If you have never seen Hamlet, this is a good introduction. It is relatively short, it moves right along, it is in a small space so you will read the actors' emotions. Ambition, murder, and revenge abound, grabbing attention now just as they did a thousand years ago.

If you have seen Hamlet several times, this will be a new experience. No one has seen Shakespeare's own Hamlet since he died. He left plenty of lines, collected in three versions and every director has picked and chosen and created his own tragedy.

Andrew Ford has decided that Rosencrantz can do without Guilderstern, that one gravedigger is enough, and that daggers need not actually appear in the final encounter. The tale unfolds in all its essentials without them. That Rosencrantz is a woman may disturb the purists.

Connor Hall easily switches from mood to mood as Hamlet wonders, decides, hesitates, and seems to get off course. Hall comes on after intermission looking like a college kid looking for a paintball game but play with rapiers was the sport back in the day. Mix in a little poison and obviously the end is going to be messy.

Angela Gimlin gives us a beauty queen Gertrude, looking a little too young to be Hamlet's mother but they married young in olden times. She is shaken by Hamlet's denouncing her hasty marriage to her dead husband's brother but alas wife and mother is the only role available to her.

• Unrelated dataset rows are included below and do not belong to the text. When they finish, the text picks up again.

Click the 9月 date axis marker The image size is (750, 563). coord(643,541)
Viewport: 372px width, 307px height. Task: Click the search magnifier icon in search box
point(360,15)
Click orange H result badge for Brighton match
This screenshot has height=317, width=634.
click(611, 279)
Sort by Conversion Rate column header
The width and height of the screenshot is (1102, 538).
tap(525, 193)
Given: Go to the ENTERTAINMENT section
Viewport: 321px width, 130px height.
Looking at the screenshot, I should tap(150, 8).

Madison Boan is an Ophelia fair in fortune and distraught in madness brought on by Hamlet's declarations of not loving her. He later says all that was a deception but sharp words have a life of their own.

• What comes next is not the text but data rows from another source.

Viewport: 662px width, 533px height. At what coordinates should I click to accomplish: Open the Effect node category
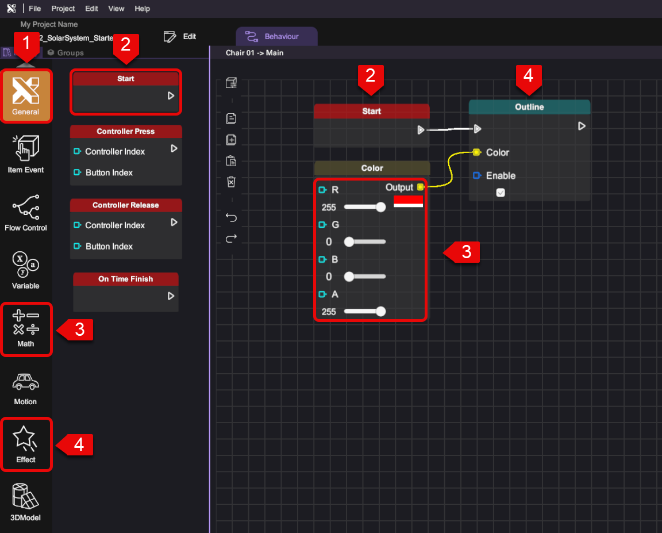click(26, 444)
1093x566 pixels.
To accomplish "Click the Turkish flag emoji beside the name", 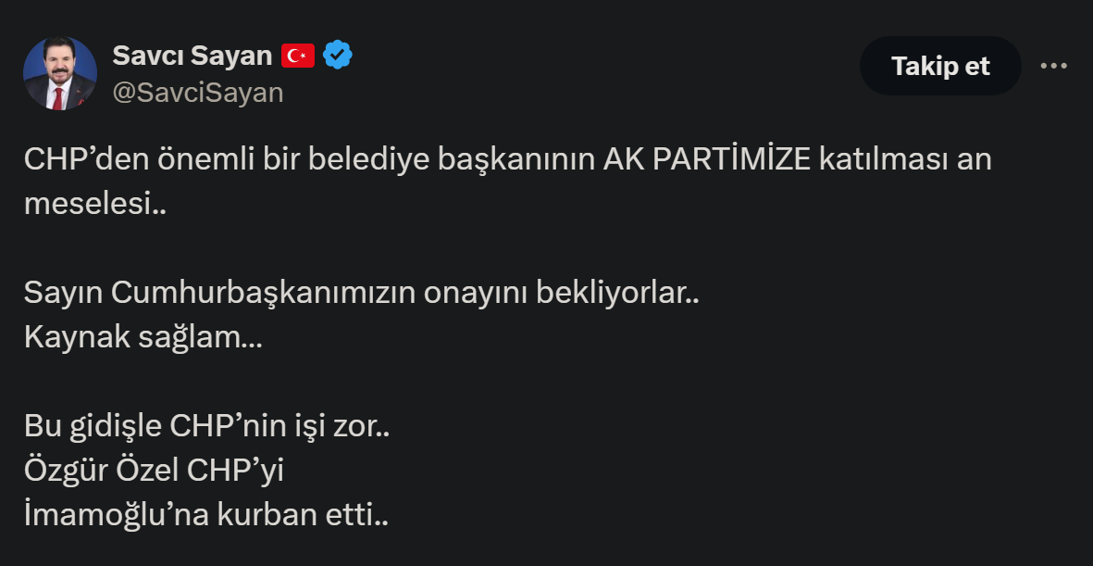I will 298,56.
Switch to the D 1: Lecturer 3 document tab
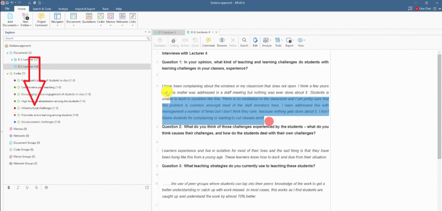Image resolution: width=442 pixels, height=211 pixels. (x=167, y=32)
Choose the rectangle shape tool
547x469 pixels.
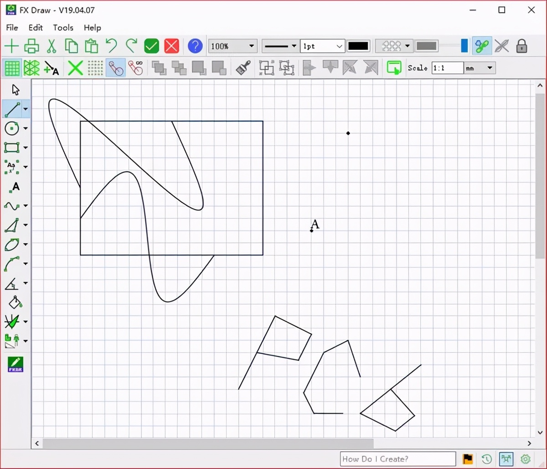coord(12,147)
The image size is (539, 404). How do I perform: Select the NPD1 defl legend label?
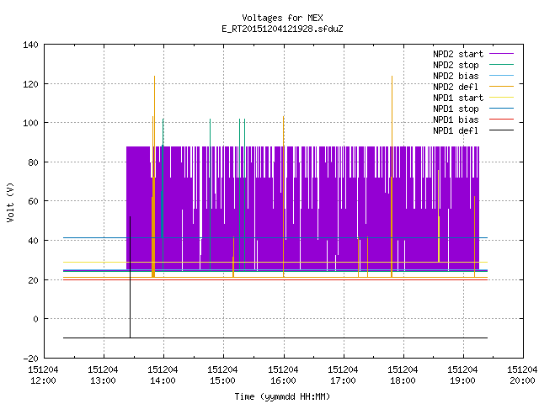coord(456,130)
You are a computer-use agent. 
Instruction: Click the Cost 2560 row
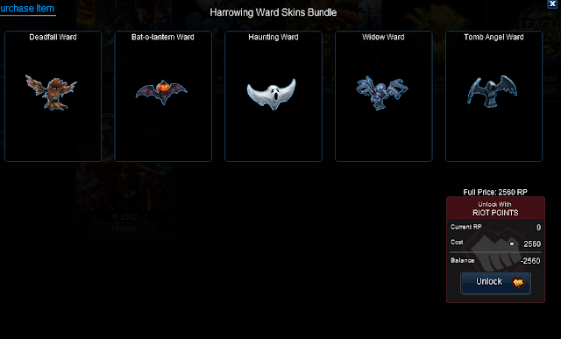point(495,244)
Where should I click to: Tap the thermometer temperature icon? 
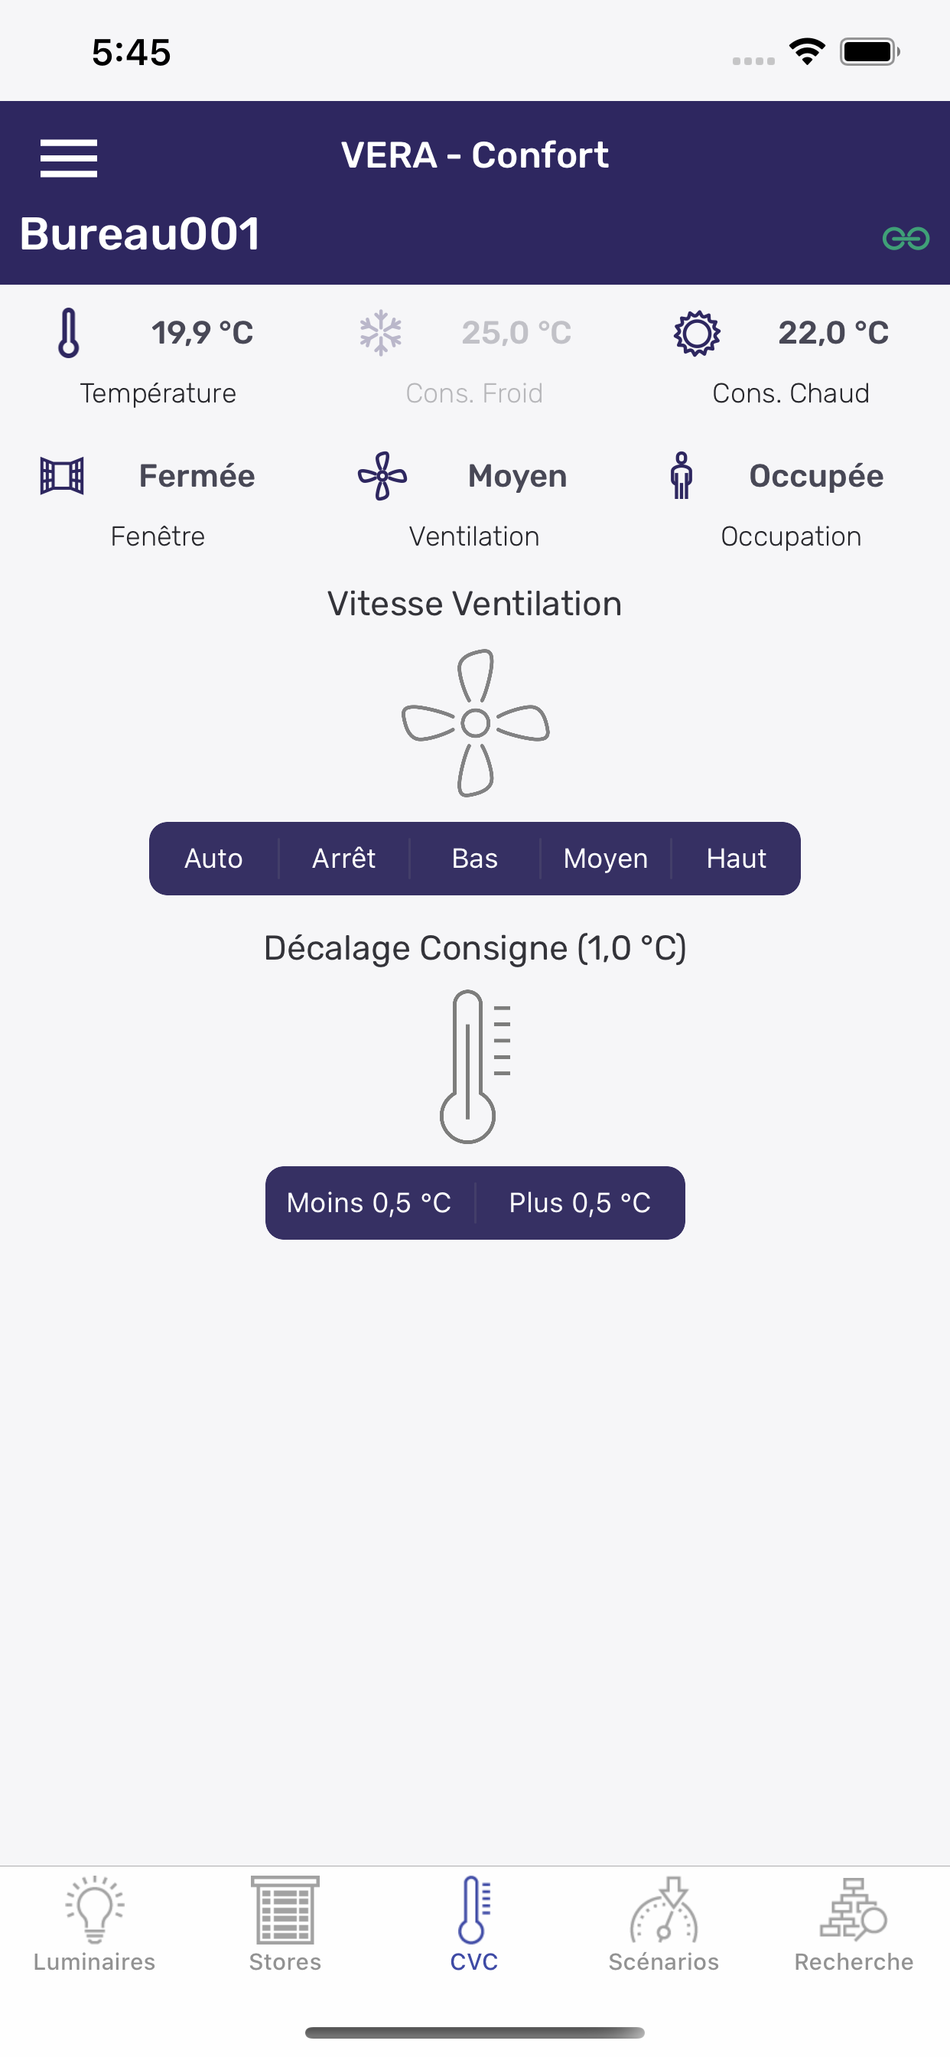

Phil Mote's too wordy and too nosey Polonius and Luke Patton's stately Ghost of Hamlet's Father set off what is happening around them. Robert Wilson is the ambitious King Claudius although he seems not to have thought through just what comes next as he seeks to maintain order.

Christopher Wagner is the dashing Laertes, home and off again to France and then back home to death and madness and a tainted plot with Claudius to get rid of Hamlet whose words are endless and becoming an embarrassment.

To be, or not to be, - that is the question, a question that has infinite answers. Hamlet believes in the power of words. He answers Polonius that he is reading "words, words, words," and he devises his inserted lines as a Mousetrap in the play presented before Claudius, saying, "the play 's the thing wherein I'll catch the conscience of the king.

Horatio will be stirring up newer Hamlets but now is the time to see a thought-provoking one at Murfreesboro Little Theatre.

Hamlet, playing at the Murfreesboro Little Theatre, 702 Ewing Boulevard, Murfreesboro, Tennessee. Friday and Saturdays at 7 pm and Sundays at 2 pm through November 9. Reservations at http://www.mltarts.com/ or 615-893-9825.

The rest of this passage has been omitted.